• **ЗАДАНИЕ**
Сократите абзац из воспоминаний о Невском проспекте, который начинается словами «В переходе под Невским проспектом». Основные факты нужно сохранить.

• **ИСХОДНЫЙ ТЕКСТ**
————————

ОЛЬГА ГОЛУБЕВА, домохозяйка
Мне однажды пришлось босиком идти по Невскому проспекту. Я познакомилась с музыкантом, которого звали Александр. Мы с ним встречались, гуляли вместе по городу. На набережной Мойки мы спустились вниз, к воде. Я что-то рассказывала, махнула ногой, моя туфелька соскользнула с ноги и исчезла в тёмной воде. Мы пытались достать её разными способами, бегали за палками на помойку, но это ни к чему не привело. По Невскому и в метро я передвигалась босиком, шокируя окружающих. Через пару дней Александр мне позвонил и рассказал, что и с ним произошла странная история. Он шёл по берегу Финского залива, махнул ногой, и ботинок его далеко улетел в воду, он обшарил всё дно, ботинка не нашёл, и ему пришлось через весь город добираться до дома в одних носках. Интересно, что у меня туфля утонула с правой ноги, а его ботинок — с левой, и мистическая трата обуви с последующим прохождением босиком через весь город произошла у нас одновременно.
ФЕЛИКС ЛЕЙБОВИЧ, художник
В переходе под Невским проспектом от Михайловской улицы к Думе, там, где выход в сторону Гостиного Двора, всегда ужасно пахнет сероводородом. Причём это запах был там всегда, сколько я себя помню. Ещё тогда, когда вместо Михайловской улицы была улица Бродского. Пахло сероводородом и при коммунистах, и при Горбачёве, и при Ельцине, и сейчас, когда всё на Невском выложено плиткой. А неистребимый запах остался. Это странно. Может там один из входов в царство Аида?
ЕЛЕНА СЕРОВА, преподаватель вуза
В советские времена попасть в какой-нибудь ресторан на Невском проспекте было очень непростым делом. У входа обычно стоял важный седой швейцар в ливрее и говорил с интонацией из Данте, если её перефразировать — «Оставь надежду всяк сюда хотящий». Он говорил: «Мест нет» и показывал на соответствующую табличку. Мест почему то никогда не было. Или было «закрытое мероприятие», на которое никого не пускали. Мне до сих пор непонятно, кто в рестораны в то время попадал. Однажды ко мне в гости приехала подруга Аида из Таллинна. У неё в сумке было два вечерних длинных платья. В то время в Ленинграде таких ни у кого не было, а в Эстонии уже их можно было достать. Мы одели эти шикарные платья — я — красное, а она — зелёное, и отправились на Невский, в одноименный ресторан на углу с улицей Марата. У входа топилась безнадёжная очередь из нескольких парочек. Но швейцар издали нас заметил, и когда мы подошли, почему то все молча расступились, а швейцар вежливо с поклоном открыл нам дверь, не задавая никаких вопросов. Мне было 19 лет и я поняла что значит выражение «по одёжке встречают».

————————

• **ПРЕДОСТАВЛЕННЫЙ МАТЕРИАЛ**
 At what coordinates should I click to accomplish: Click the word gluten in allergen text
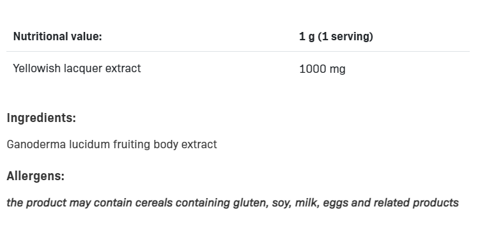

————————

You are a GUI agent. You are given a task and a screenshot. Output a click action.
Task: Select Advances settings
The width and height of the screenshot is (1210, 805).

————————

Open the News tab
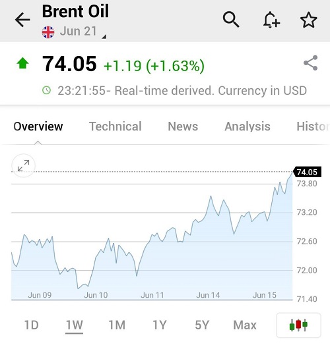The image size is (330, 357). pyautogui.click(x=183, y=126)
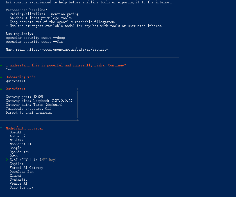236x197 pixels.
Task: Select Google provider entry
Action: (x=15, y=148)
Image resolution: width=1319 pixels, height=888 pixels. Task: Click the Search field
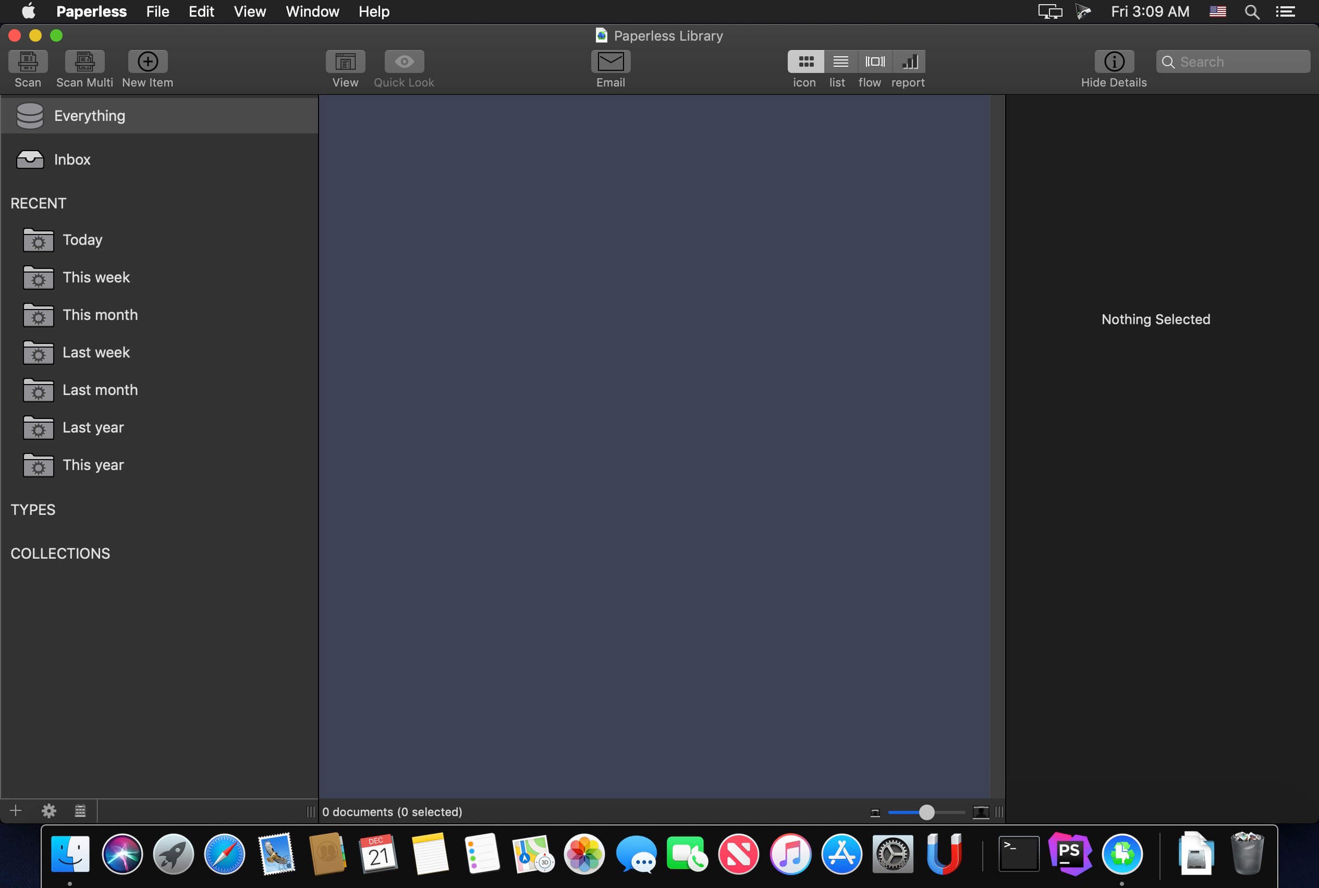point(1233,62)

————————

• **ОЖИДАЕМЫЙ ОТВЕТ**
В подземном переходе под Невским проспектом от Михайловской улицы к Думе, у выхода к Гостиному Двору, всегда сильно пахнет сероводородом. Феликс Лейбович помнит этот запах там с давних пор, ещё когда Михайловская улица называлась улицей Бродского. Запах был при коммунистах, при Горбачёве и при Ельцине. Он сохранился и сейчас, когда Невский выложен плиткой.